*WORK ITEM A:* Please repeat word for word the part of the cluster formation passage below, starting with "The average values" and going on through "controlled by \(T_4\).".

*TEXT UNDER STUDY:*
========================

The average values of row-sum and column-sum are listed in Table 1. In this case \(T_4\) is selected as CH because \(a_4\) has the minimum value. All the receivers are included in the cluster controlled by \(T_4\).

Table 1 Table of average values

6 The Proposed Location Based Cluster Formation (LBCF) Algorithm

Considering the framework for location based clustering described in Sect. 4 and the proposed analytical model described in Sect. 5, we design our LBCF algorithm. The basic objective is to provide maximum service coverage with optimum resource utilization irrespective of the content of communications. An appropriate CH is selected from the set of transmitting MTs \(\{T_1, T_2,\ldots ,T_n\}\in T_x\) which are interested in D2D communication to their corresponding receiving links

\(\{R_1,R_2,\ldots R_m\}\in R_x\). The location information of such D2D links already exists at the controlling BS. In this context we consider, \(d_{max}\) as the maximum distance within which the interested communicating peer may involve in D2D communication. The proposed LBCF divides the MTs in the network into k number of clusters \(\{C_1,C_2,\ldots C_k\} \in \mathcal {C}\), controlled by \(CH_1\), \(CH_2\),...,\(CH_k\) respectively such that each \(CH_i \in C_i\) (\(1 \le i \le k\)) is at the uniform signal coverage from all the transmitters whose receivers are included in the same cluster and thereby leading to an uniform delay while buffering the data. We consider an overlay based communication where the reserved channel is further divided into two parts. While one part is used for serving a set of users through cluster based D2D communications represented by the set \({\mathcal {N}}_c\) and the other is used for serving another set of users by the direct D2D communications which has not been included in any cluster also represented by the set \({\mathcal {N}}_d\). This way the interference between the users of \({\mathcal {N}}_c\) and \({\mathcal {N}}_d\) is eliminated. Let \(\eta\) be the set of requesting D2D links with pairing distances \(d_1, d_2,.., d_n\) from which BS computes \(r_{max}\), such that \(r_{max}=\max {\{d_1, d_2,\ldots d_n\}}\). Using \(r_{max}\), and taking a reference transmitter \(T_p \in T_x\), the CH is selected along with the receivers of the constructed cluster is formed based on the analytical model described earlier in Sect. 5. Note that each time a cluster is formed its service coverage must be disjoint to the already constructed cluster(s) if any with a suitable power tuning as explained in Sect. 4. This way inter-cluster interference is avoided. When all possible clusters are constructed, the set of unserved D2D links outside the clusters represented by \(\eta '\) are considered to operate in a conflict-free way using a frequency from the reserved channel set. We represent such links by the set \({\mathcal {N}}_d\). The formal representation of the proposed approach is presented in Algorithm 1. The flowchart of the overall algorithm is presented in Fig. 5. Note that the notations used in the flowchart and the algorithm with their meaning are presented in Table 2.

========================

*DATA RECORDS:*
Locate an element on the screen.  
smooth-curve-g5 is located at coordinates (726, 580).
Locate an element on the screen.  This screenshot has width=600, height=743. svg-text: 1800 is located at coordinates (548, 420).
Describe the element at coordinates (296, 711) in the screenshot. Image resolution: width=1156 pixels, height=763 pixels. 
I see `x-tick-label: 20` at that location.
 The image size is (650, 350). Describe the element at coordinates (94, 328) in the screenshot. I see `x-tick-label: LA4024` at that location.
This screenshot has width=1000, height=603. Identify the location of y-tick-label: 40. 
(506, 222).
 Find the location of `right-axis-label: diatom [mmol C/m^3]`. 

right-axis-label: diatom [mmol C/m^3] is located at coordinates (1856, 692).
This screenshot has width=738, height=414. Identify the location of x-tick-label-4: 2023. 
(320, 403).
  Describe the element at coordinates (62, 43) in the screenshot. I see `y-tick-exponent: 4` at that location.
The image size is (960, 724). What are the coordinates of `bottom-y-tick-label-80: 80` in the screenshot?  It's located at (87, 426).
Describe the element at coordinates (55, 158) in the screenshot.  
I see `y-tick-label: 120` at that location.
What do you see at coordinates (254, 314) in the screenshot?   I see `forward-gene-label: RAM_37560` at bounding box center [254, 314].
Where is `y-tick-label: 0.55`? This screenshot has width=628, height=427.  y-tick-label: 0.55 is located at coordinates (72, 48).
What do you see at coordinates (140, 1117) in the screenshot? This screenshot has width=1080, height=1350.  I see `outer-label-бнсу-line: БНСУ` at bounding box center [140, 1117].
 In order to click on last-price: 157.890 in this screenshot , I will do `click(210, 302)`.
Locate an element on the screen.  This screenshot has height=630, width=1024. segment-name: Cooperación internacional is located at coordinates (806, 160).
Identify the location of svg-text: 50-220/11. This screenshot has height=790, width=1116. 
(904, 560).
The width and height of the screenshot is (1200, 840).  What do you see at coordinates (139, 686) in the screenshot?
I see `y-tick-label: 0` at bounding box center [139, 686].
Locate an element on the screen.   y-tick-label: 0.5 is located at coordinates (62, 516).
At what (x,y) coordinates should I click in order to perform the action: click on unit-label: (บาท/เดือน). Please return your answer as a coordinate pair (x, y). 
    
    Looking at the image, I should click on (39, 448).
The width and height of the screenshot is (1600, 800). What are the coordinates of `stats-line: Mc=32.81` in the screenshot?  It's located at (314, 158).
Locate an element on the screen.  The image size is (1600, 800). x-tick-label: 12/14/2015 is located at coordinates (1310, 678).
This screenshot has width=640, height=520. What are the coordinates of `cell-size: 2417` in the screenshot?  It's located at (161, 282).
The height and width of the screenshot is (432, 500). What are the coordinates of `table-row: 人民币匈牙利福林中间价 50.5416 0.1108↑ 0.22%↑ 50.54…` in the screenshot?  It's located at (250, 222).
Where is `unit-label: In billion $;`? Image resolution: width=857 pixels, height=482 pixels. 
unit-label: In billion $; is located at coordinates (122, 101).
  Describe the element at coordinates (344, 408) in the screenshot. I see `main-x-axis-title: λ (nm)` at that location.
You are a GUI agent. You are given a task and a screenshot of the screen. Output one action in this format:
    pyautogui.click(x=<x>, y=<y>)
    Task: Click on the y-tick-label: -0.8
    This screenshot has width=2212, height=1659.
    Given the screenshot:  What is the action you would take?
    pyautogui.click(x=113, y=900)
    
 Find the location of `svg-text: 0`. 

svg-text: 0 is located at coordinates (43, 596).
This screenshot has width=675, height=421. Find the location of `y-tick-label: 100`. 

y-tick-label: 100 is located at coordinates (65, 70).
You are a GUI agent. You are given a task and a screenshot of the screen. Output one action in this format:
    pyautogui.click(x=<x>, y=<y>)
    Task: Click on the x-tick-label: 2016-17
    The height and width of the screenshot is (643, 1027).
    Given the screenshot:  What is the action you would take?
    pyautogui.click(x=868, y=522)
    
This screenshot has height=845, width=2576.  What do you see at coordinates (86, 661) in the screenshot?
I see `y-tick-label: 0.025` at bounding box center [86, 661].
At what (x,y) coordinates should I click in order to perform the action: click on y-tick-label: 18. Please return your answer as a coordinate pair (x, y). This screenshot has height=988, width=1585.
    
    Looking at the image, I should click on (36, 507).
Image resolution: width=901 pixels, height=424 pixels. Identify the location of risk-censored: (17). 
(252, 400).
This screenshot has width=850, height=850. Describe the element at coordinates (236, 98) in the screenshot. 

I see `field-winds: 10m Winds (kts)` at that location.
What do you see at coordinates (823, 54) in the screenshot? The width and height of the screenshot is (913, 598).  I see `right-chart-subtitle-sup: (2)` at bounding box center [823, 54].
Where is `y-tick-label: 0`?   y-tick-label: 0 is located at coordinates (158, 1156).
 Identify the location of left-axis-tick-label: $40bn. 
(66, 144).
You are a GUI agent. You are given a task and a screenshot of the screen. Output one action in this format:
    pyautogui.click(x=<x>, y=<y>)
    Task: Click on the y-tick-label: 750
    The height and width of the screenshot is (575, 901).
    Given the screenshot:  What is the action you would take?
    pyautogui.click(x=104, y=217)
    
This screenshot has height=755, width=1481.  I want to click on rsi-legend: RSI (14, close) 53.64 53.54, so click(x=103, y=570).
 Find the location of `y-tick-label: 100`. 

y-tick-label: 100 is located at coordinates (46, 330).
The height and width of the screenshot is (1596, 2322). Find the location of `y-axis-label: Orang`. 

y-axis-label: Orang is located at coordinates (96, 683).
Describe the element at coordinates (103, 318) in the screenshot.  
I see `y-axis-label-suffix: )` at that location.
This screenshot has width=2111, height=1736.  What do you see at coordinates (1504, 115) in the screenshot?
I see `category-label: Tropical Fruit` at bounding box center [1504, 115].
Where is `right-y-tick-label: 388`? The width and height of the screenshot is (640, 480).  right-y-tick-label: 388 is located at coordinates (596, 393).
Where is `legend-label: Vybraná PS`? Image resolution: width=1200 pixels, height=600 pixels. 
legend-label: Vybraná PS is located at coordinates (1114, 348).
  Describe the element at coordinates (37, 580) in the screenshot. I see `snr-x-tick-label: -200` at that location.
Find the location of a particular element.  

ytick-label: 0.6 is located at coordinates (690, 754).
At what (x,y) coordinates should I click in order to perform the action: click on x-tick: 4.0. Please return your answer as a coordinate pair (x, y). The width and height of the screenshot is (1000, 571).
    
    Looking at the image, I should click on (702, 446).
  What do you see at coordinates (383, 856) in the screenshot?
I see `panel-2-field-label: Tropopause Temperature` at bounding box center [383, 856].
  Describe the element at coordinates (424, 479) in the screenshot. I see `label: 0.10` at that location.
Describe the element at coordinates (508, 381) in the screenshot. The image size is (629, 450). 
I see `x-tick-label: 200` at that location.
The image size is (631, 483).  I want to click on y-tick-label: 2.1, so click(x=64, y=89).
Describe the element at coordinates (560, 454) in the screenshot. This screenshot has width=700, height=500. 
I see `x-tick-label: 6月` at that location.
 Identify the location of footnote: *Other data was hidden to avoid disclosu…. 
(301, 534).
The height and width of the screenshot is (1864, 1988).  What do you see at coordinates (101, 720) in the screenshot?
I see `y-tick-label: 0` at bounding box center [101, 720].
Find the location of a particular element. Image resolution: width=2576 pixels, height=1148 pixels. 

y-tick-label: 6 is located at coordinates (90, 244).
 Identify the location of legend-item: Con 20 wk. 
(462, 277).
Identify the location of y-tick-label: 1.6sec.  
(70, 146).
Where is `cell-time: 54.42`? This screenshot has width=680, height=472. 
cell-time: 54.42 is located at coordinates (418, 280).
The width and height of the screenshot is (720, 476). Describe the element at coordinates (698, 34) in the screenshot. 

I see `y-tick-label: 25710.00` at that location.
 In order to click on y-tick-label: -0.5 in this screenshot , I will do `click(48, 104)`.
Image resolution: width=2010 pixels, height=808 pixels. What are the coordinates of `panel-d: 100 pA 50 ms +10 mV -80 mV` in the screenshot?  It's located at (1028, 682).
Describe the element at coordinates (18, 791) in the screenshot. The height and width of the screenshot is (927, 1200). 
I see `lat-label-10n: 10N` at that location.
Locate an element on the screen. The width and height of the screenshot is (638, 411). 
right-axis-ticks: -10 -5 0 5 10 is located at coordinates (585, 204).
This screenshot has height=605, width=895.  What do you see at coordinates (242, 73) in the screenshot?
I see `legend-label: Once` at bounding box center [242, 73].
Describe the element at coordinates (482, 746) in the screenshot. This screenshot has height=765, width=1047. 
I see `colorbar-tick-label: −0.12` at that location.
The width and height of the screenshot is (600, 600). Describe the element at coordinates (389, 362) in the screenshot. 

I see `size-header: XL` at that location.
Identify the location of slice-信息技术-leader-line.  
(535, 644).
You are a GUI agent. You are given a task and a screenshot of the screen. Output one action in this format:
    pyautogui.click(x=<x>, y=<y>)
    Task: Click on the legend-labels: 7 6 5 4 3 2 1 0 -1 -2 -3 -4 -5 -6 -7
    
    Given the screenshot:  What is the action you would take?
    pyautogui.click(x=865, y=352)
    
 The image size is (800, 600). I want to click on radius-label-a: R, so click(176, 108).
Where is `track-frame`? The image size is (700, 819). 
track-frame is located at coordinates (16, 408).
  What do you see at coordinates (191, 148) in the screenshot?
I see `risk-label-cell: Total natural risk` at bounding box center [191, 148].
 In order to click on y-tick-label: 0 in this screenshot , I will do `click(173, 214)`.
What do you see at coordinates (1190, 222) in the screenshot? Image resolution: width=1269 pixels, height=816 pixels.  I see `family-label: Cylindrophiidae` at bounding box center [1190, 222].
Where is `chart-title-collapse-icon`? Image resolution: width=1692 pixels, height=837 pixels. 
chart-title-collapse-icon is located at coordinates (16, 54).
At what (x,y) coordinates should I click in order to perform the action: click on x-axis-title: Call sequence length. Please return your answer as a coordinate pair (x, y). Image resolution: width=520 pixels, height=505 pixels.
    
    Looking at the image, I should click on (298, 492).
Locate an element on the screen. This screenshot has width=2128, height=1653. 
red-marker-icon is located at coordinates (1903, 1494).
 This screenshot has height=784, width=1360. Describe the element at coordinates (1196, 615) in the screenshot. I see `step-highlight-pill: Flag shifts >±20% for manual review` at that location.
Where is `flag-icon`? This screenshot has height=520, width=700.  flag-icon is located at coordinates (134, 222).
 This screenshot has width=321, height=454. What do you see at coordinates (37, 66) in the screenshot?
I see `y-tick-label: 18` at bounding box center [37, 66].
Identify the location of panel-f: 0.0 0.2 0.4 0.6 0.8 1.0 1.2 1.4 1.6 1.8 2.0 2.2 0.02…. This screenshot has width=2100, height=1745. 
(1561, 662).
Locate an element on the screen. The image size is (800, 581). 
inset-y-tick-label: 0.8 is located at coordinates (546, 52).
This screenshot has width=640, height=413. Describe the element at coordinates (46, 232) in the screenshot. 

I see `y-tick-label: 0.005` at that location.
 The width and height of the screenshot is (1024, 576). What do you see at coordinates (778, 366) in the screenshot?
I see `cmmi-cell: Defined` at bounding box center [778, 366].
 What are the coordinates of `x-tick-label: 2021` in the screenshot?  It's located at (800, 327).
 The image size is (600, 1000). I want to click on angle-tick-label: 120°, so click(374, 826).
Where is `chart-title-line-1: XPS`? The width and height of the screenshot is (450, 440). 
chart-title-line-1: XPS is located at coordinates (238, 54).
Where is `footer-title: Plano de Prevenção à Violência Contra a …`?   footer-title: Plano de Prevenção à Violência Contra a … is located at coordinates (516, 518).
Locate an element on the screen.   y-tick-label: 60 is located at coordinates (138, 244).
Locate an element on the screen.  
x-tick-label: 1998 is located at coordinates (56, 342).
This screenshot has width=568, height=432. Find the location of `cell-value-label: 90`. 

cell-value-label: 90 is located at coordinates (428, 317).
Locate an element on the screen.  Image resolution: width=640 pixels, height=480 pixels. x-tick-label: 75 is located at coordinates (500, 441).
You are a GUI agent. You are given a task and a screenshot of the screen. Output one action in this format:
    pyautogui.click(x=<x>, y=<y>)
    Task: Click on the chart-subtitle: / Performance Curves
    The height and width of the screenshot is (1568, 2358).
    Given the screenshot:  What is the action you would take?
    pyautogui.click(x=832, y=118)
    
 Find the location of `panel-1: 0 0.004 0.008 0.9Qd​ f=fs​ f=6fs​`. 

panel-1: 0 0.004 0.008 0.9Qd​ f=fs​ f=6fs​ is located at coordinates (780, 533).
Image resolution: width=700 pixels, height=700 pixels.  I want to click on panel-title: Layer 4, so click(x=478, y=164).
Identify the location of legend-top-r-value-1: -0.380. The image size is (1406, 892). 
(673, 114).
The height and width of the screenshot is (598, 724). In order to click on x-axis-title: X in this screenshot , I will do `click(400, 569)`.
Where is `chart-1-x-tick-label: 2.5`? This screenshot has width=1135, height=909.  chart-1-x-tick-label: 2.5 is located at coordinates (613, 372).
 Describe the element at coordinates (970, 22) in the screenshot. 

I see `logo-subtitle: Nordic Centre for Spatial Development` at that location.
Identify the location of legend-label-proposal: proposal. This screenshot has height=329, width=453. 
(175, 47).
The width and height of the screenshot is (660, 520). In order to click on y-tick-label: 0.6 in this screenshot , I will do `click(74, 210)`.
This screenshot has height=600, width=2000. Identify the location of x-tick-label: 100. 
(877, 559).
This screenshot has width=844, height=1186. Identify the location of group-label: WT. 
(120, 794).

========================

*WORK ITEM B:* Reproduce the entries above verbatim, starting with the first line of the entries and going on through the line with "coordinates (548, 420).".

*TASK RESULT A:*
The average values of row-sum and column-sum are listed in Table 1. In this case \(T_4\) is selected as CH because \(a_4\) has the minimum value. All the receivers are included in the cluster controlled by \(T_4\).

*TASK RESULT B:*
Locate an element on the screen.  
smooth-curve-g5 is located at coordinates (726, 580).
Locate an element on the screen.  This screenshot has width=600, height=743. svg-text: 1800 is located at coordinates (548, 420).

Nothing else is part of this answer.